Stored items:

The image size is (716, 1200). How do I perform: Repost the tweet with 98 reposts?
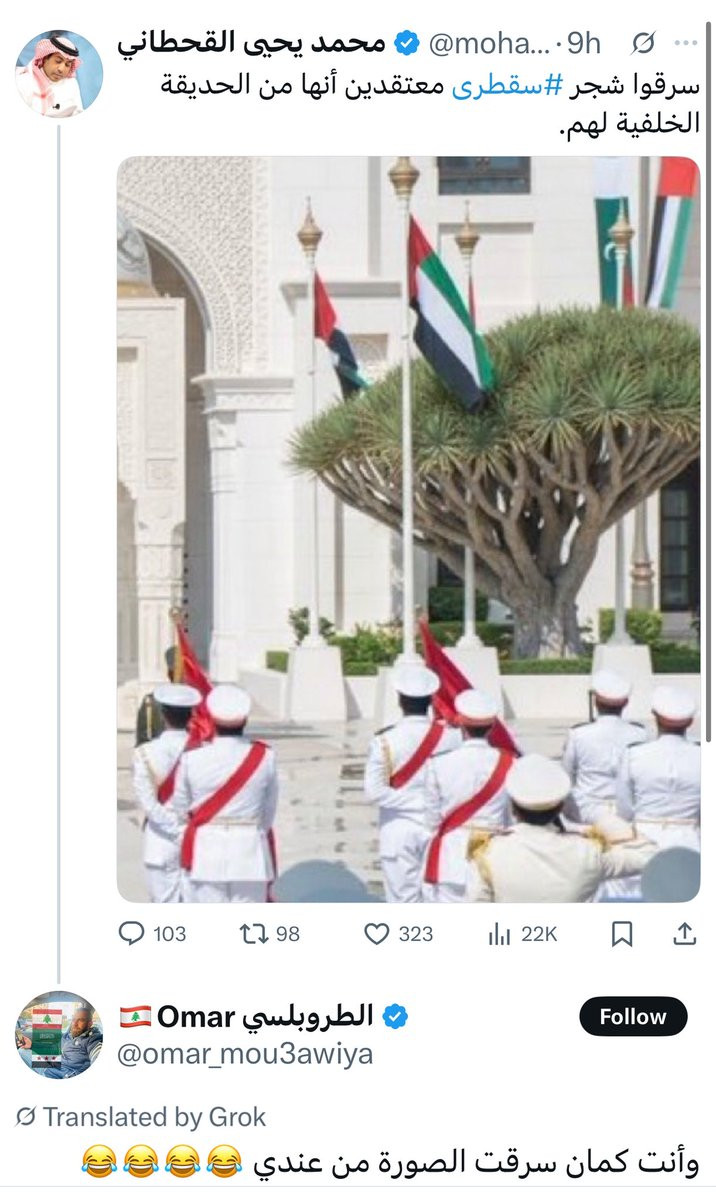pos(270,934)
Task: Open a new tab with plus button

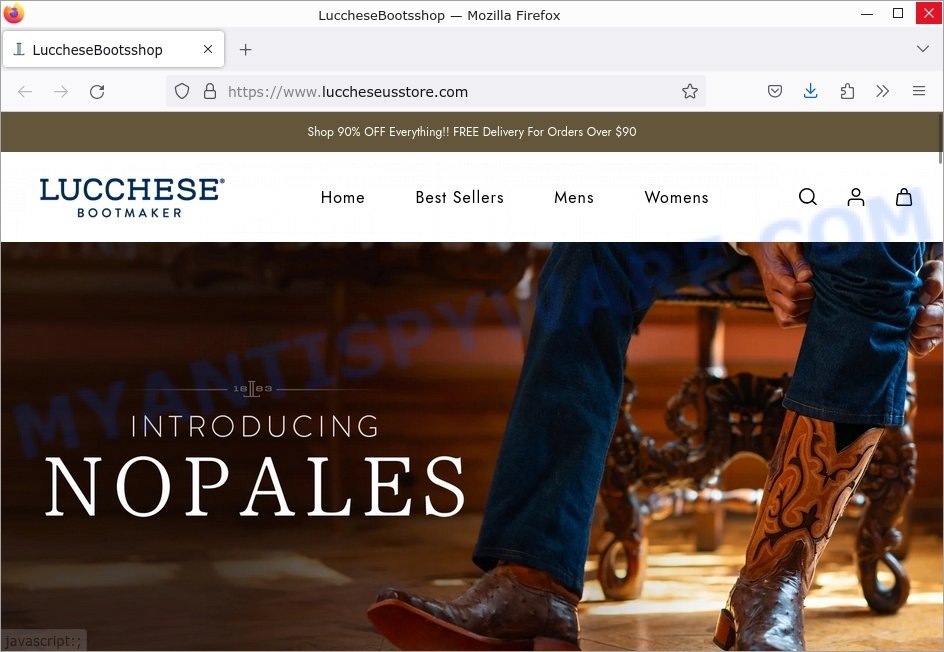Action: point(245,49)
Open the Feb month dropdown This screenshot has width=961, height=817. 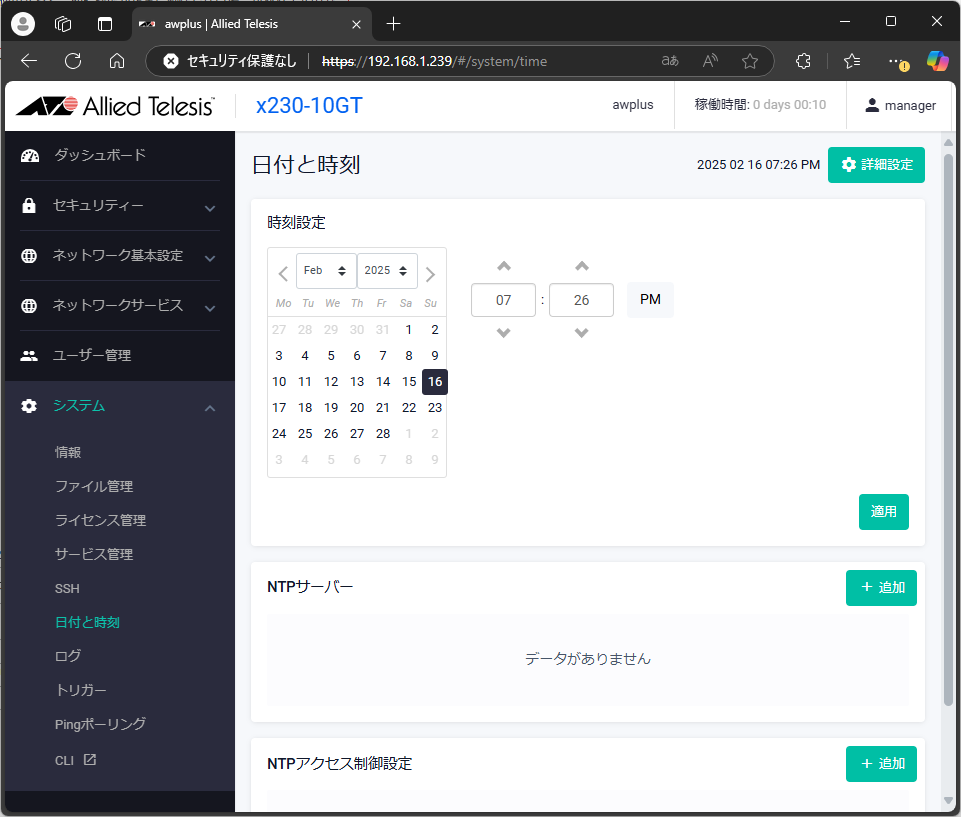tap(326, 271)
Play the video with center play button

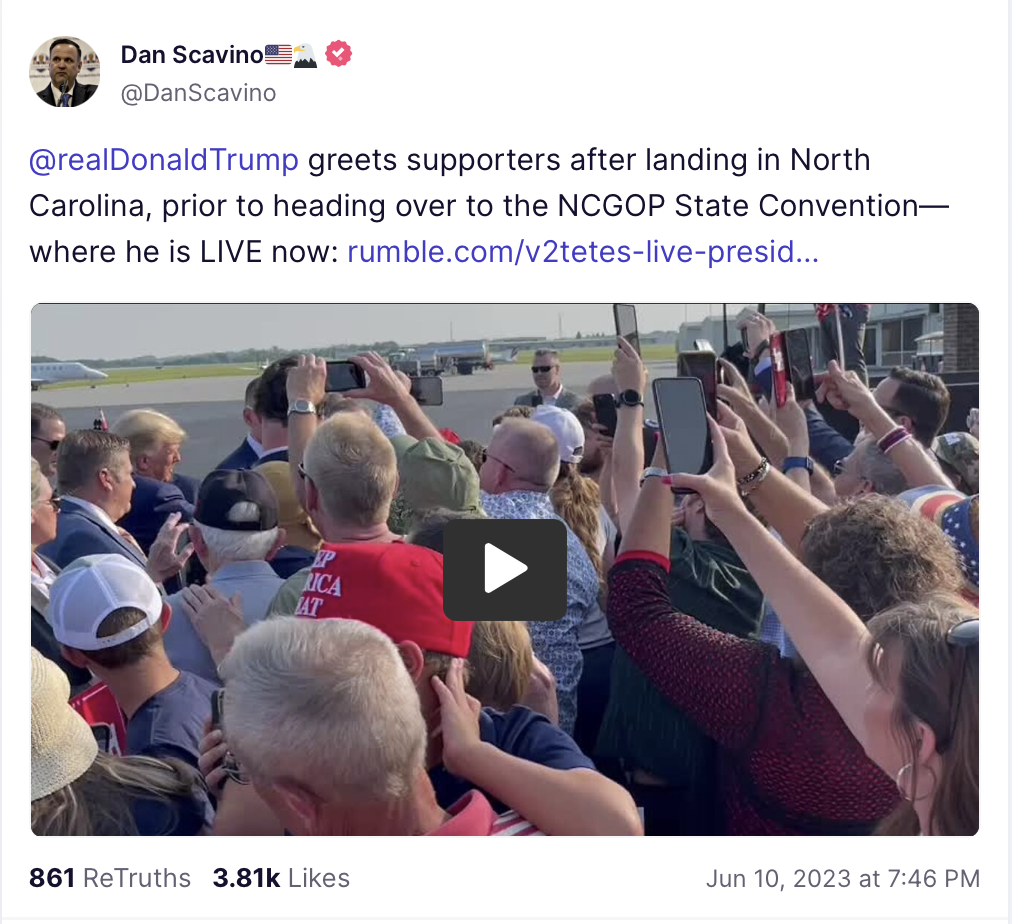pos(505,569)
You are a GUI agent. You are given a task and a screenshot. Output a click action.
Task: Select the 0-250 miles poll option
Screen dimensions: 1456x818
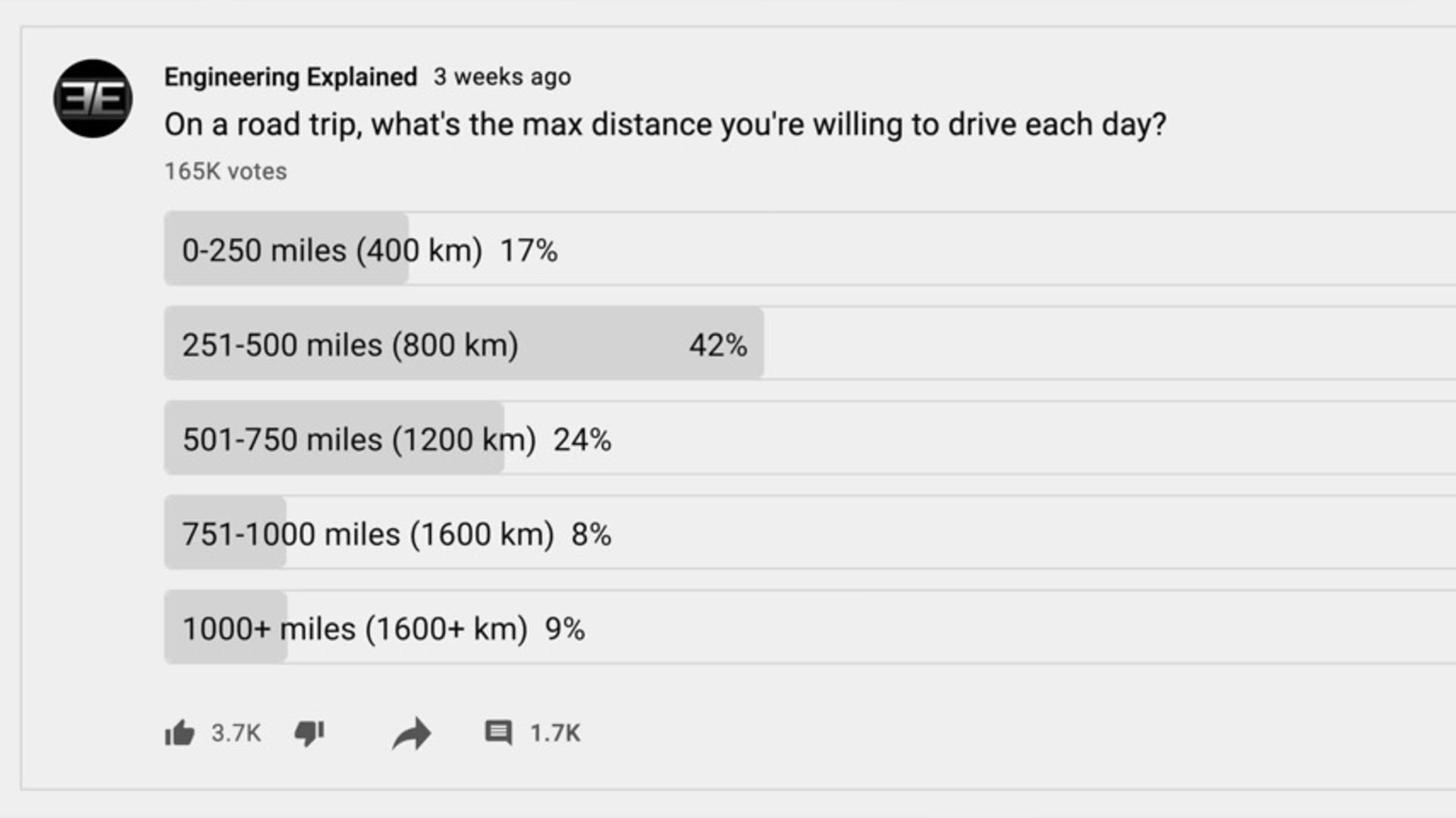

## Work instructions
Write out exactly, please, the lines that start at the one containing "Task: Select the 0-250 miles poll option" and run through the final line of the entries, both included, leaving pictures out.

## Your response
Task: Select the 0-250 miles poll option
Screen dimensions: 1456x818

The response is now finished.